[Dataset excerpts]

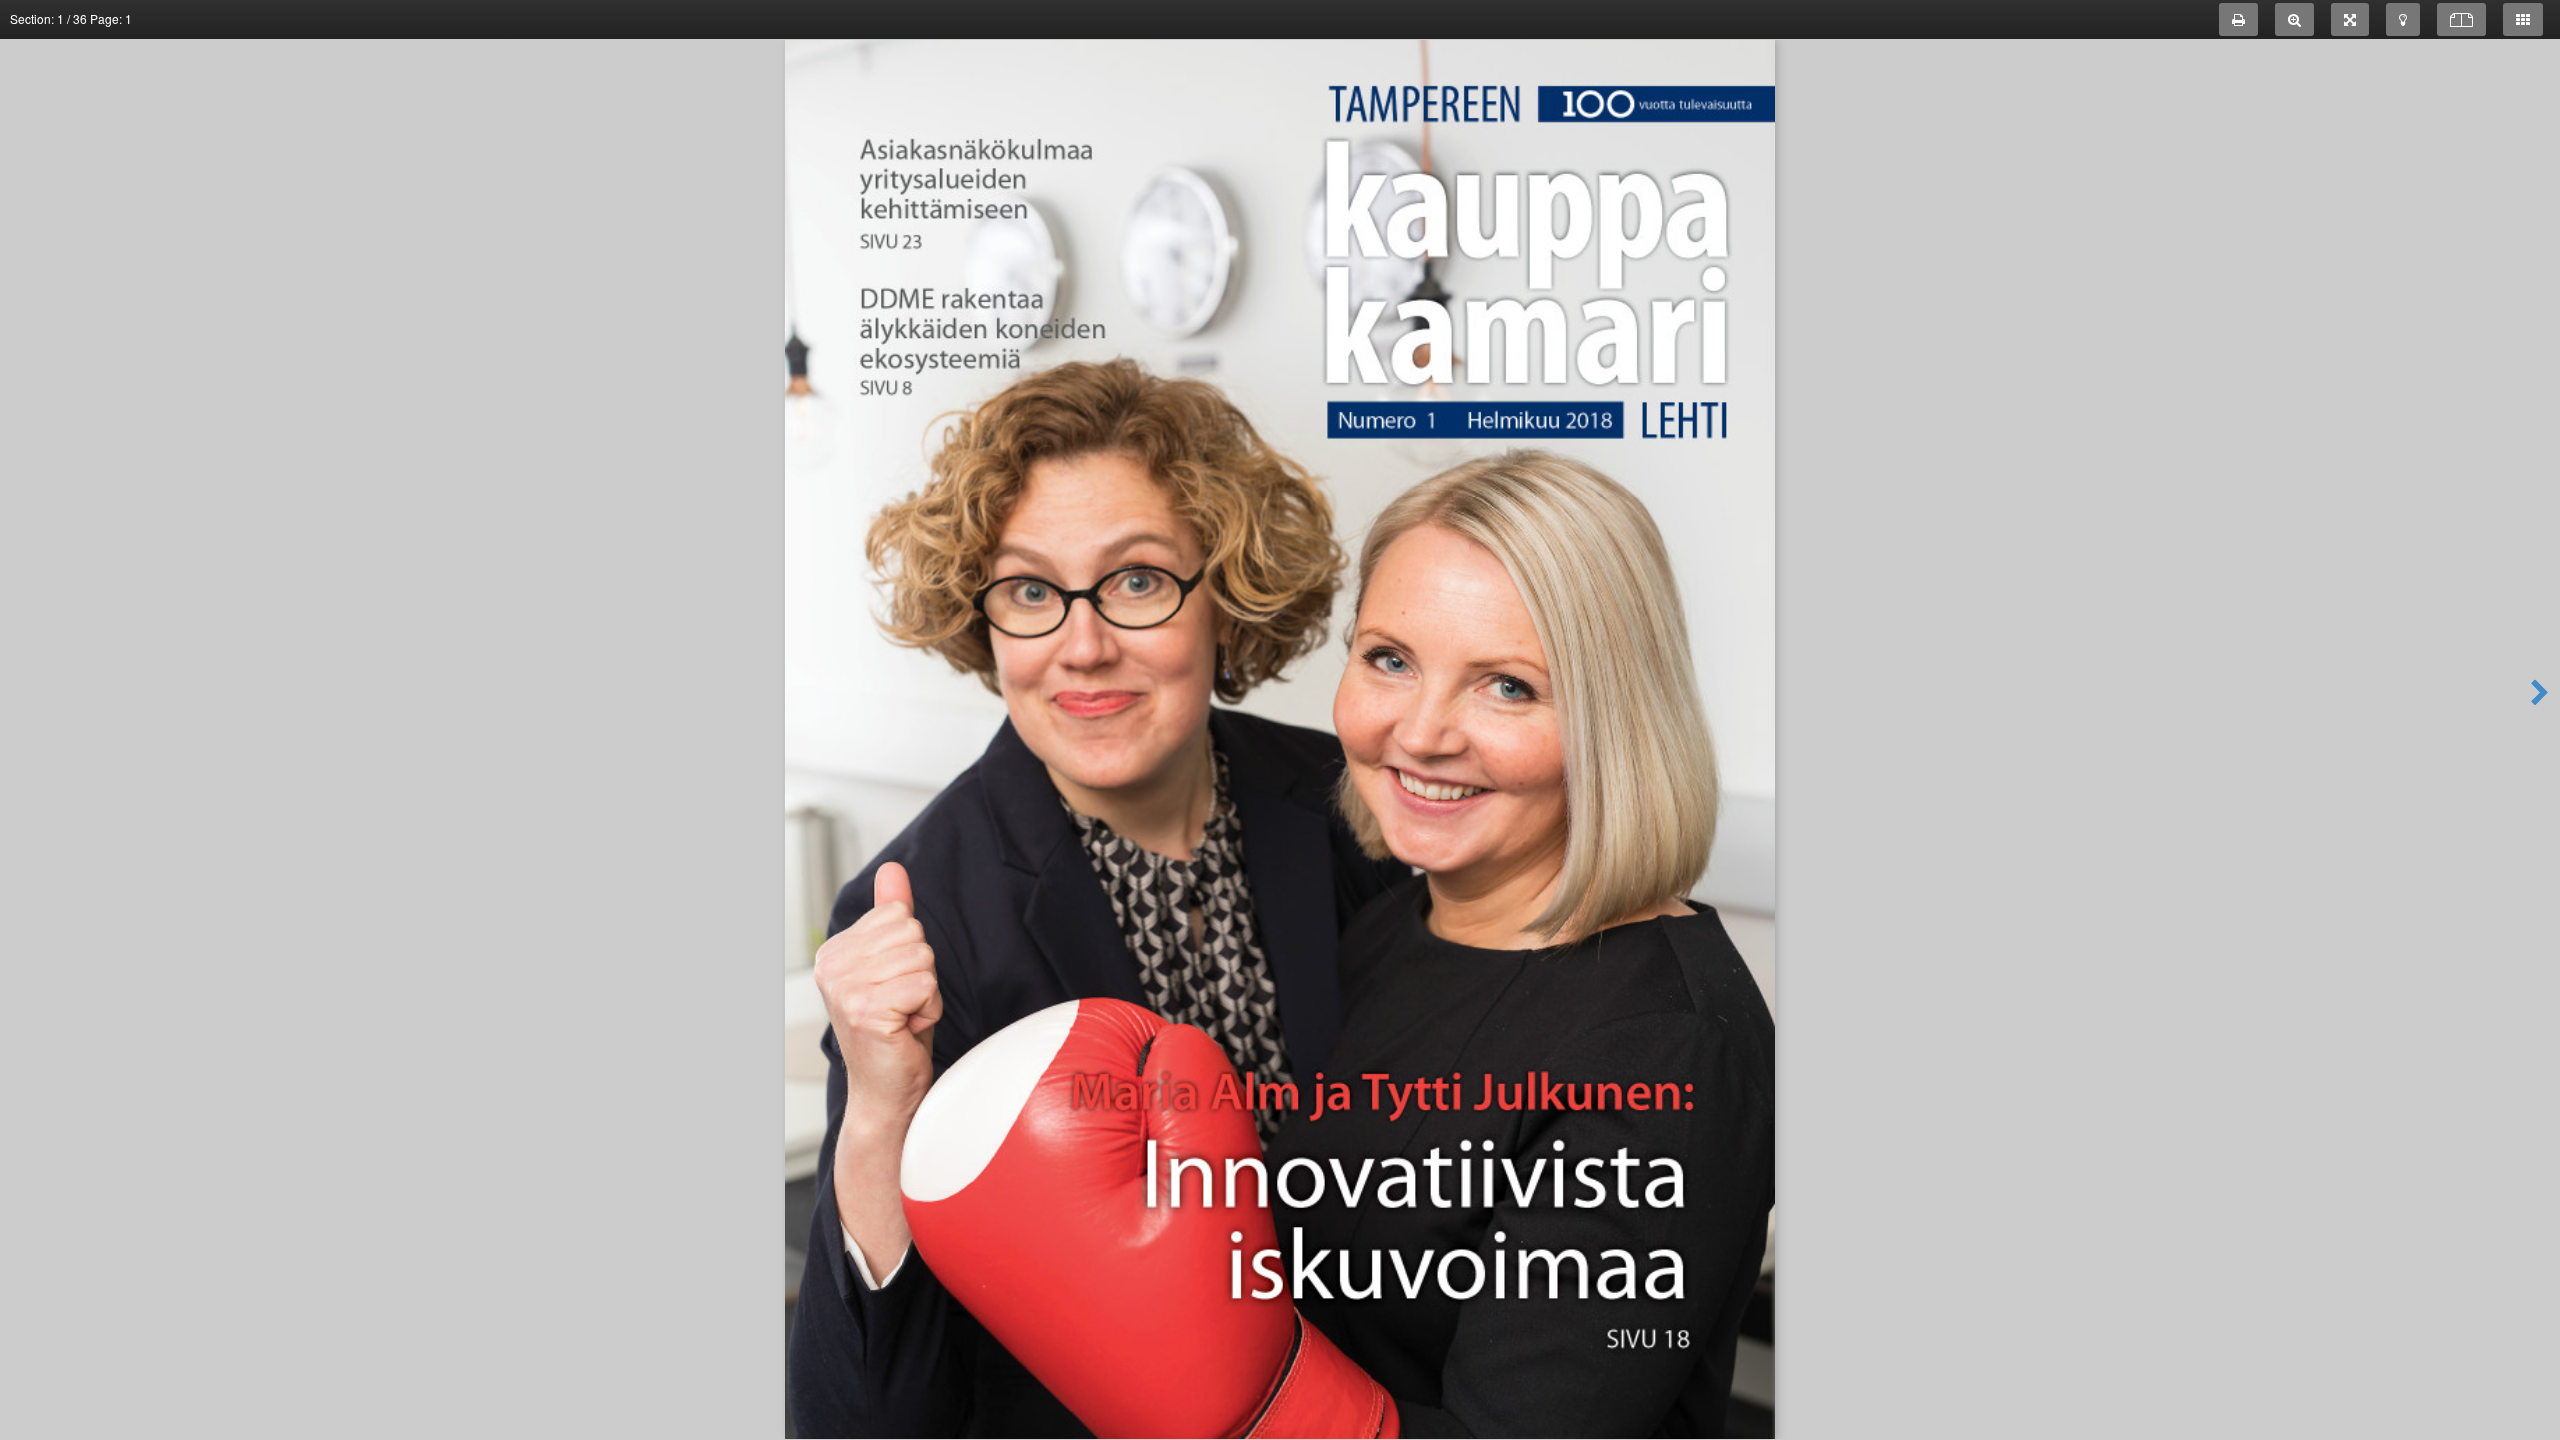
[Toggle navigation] (2523, 19)
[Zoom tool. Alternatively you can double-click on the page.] (2294, 19)
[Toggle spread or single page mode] (2461, 19)
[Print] (2238, 19)
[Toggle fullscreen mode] (2350, 19)
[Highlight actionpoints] (2403, 19)
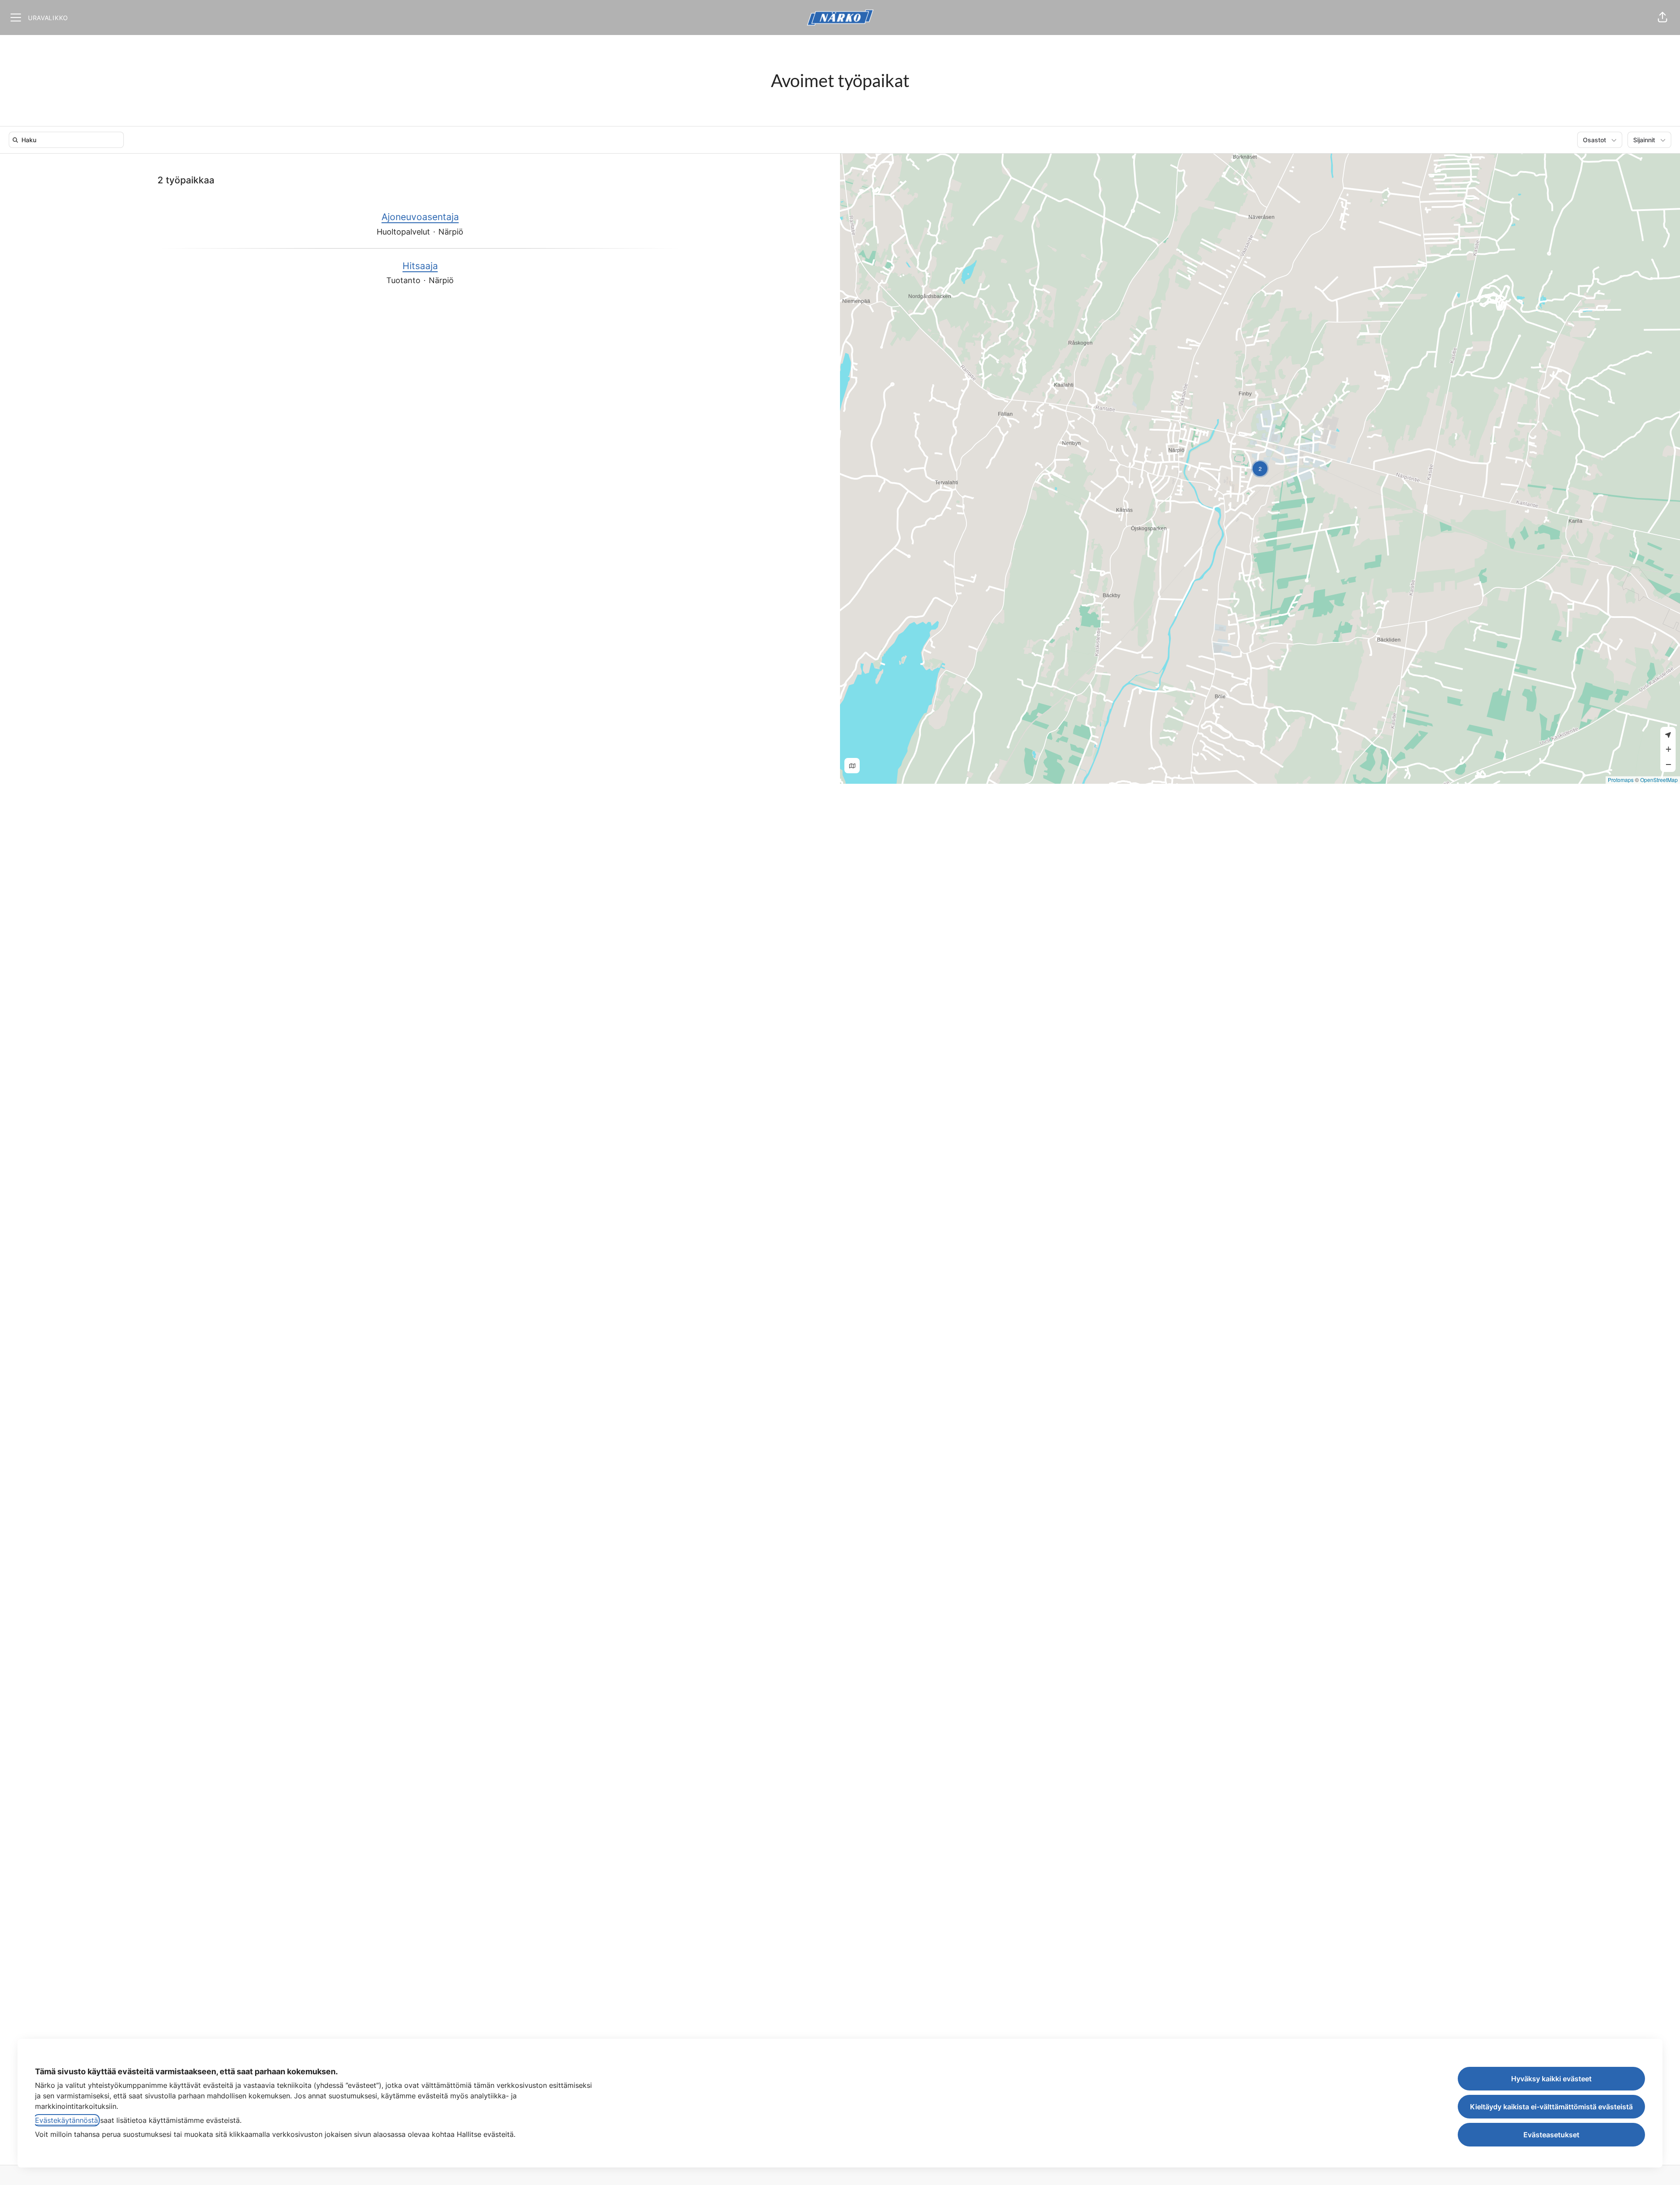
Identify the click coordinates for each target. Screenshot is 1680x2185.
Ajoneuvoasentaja (420, 216)
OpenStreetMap (1659, 779)
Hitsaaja (420, 265)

**PROBLEM REQUIREMENTS:**
Retype exactly the lines above, starting at the line containing "[Highlight actionpoints] (2403, 19)" and ending with the last line, both included; leave out the pictures.

**SOLUTION TO THIS PROBLEM:**
[Highlight actionpoints] (2403, 19)
Identify the click coordinates for each target. Screenshot is 1680x2185.
Ajoneuvoasentaja (420, 216)
OpenStreetMap (1659, 779)
Hitsaaja (420, 265)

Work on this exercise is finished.